El riesgo de aceptar la narrativa de la irrelevancia es que conduce directamente a lo que hemos denominado “desnacionalización estratégica”. Si los actores regionales no se perciben como relevantes, renuncian a la posibilidad de coordinar políticas que protejan sus recursos, facilitando diversas formas de dominación jerárquica entre centro y periferia. La fragmentación actual de los mecanismos de integración regional, así como la parálisis de los espacios de defensa suramericanos, solo sirve para fortalecer este proceso de aquiescencia a Washington, que solo unos pocos y lúcidos dirigentes de América Latina —como Lula y Claudia Sheinbaum— resisten con agudeza estratégica.

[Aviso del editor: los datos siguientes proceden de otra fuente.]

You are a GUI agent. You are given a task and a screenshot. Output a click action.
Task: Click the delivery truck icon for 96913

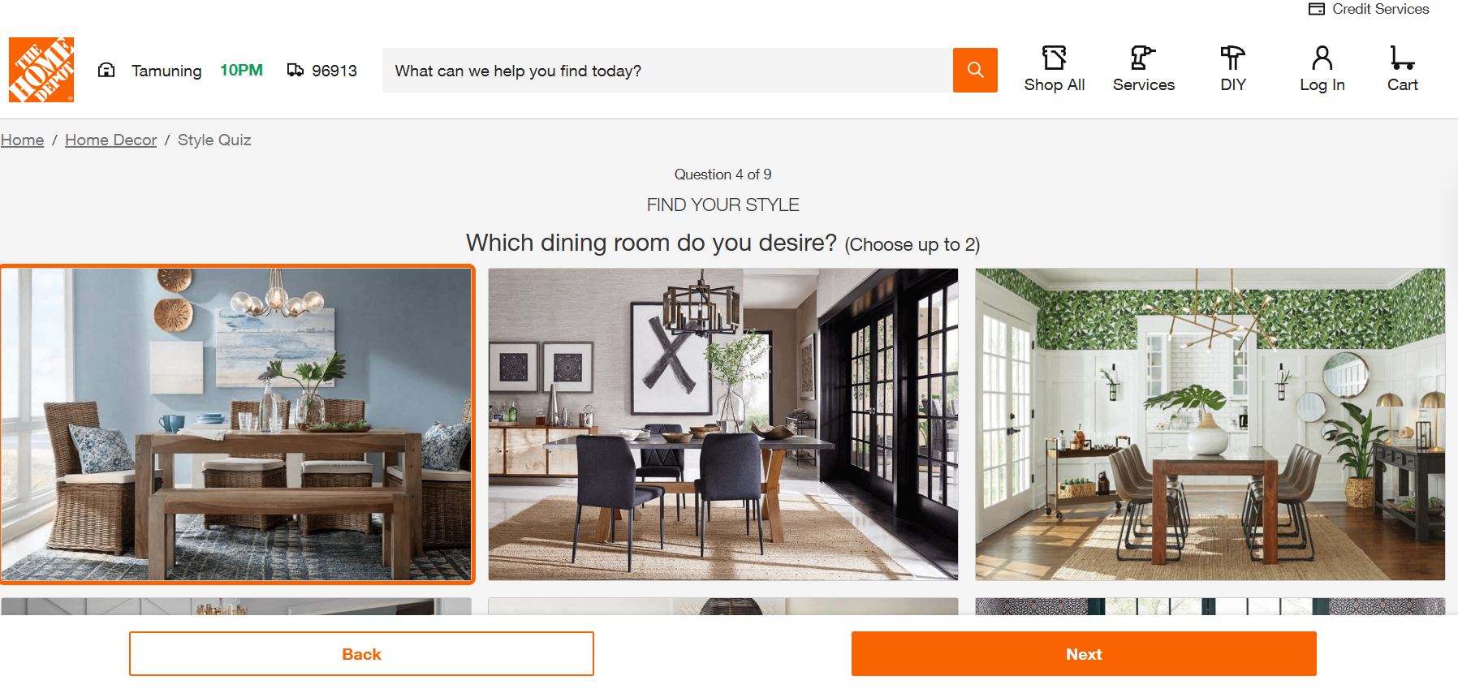(x=295, y=71)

La autonomía en un mundo en disputa
En el nuevo orden mundial “no hegemónico” que se está gestando, signado —como sostienen Monica Hirst et al— por la competencia, en un marco de bipolaridad incipiente, “entre un Norte 1 (Estados Unidos) y un Norte 2 (China)”, el alineamiento dogmático es el peor de los negocios. La ESN 2025 de Trump perfila un escenario donde Washington procura extender la informalidad imperial, pretendiendo que las diversas periferias que lo componen se sometan a sus designios.
Frente a esta avanzada, América del Sur debe reafirmar su carácter de “Zona de Paz” y su derecho a una inserción internacional diversificada. La relevancia regional es un hecho estructural derivado de la geografía y las riquezas de la región, no una concesión que Washington otorga o quita según el humor plasmado en sus documentos estratégicos.
Aceptar resignadamente ser ubicados —y alineados— en el marco de una pugna no generada por la región es un error estratégico mayúsculo. Urge, en consecuencia, el desafío de rechazar la pedagogía de la impotencia con la que los “cultores de la irrelevancia” buscan persuadir a los pueblos sudamericanos de que poco y nada valen.
Solo a través de la conciencia de la importancia estratégica regional se podrá construir una política que permita defender los recursos y el futuro común. En un siglo XXI demandante de energía, minerales y agua, América del Sur no es el fin del mundo, sino uno de sus centros de gravedad más críticos. Subestimar este valor es el primer paso hacia la entrega. Reconocerlo es el inicio de una política autonómica tendiente a mejorar los márgenes de soberanía efectiva.

* Luciano Anzelini es doctor en Ciencias Sociales (UBA) y profesor de Relaciones Internacionales (UBA-UNSAM-UNQ-UTDT).
[1] Según relata Héctor Pavón: “Siempre se dijo que Escudé había creado la expresión ‘relaciones carnales’ para definir el tipo de vínculo que la Argentina debía tener con Estados Unidos en los años ‘90. En 2010 lo entrevisté y le pregunté específicamente por el origen de esa expresión y me dijo lo siguiente: ‘Di Tella era un gran bromista. (…) En un momento de debilidad moral Di Tella me responsabilizó a mí, y en un momento de grandeza moral dijo: ‘Me escudé en Escudé’”.
[2] Resulta sorprendente que la máxima autoridad del Palacio San Martín sea un funcionario que previamente se burló del reclamo argentino de soberanía por las islas Malvinas, Georgias del Sur, Sándwich del Sur y espacios marítimos correspondientes. Aquí se pueden consultar los tuits, por si el lector considera inverosímil la afirmación.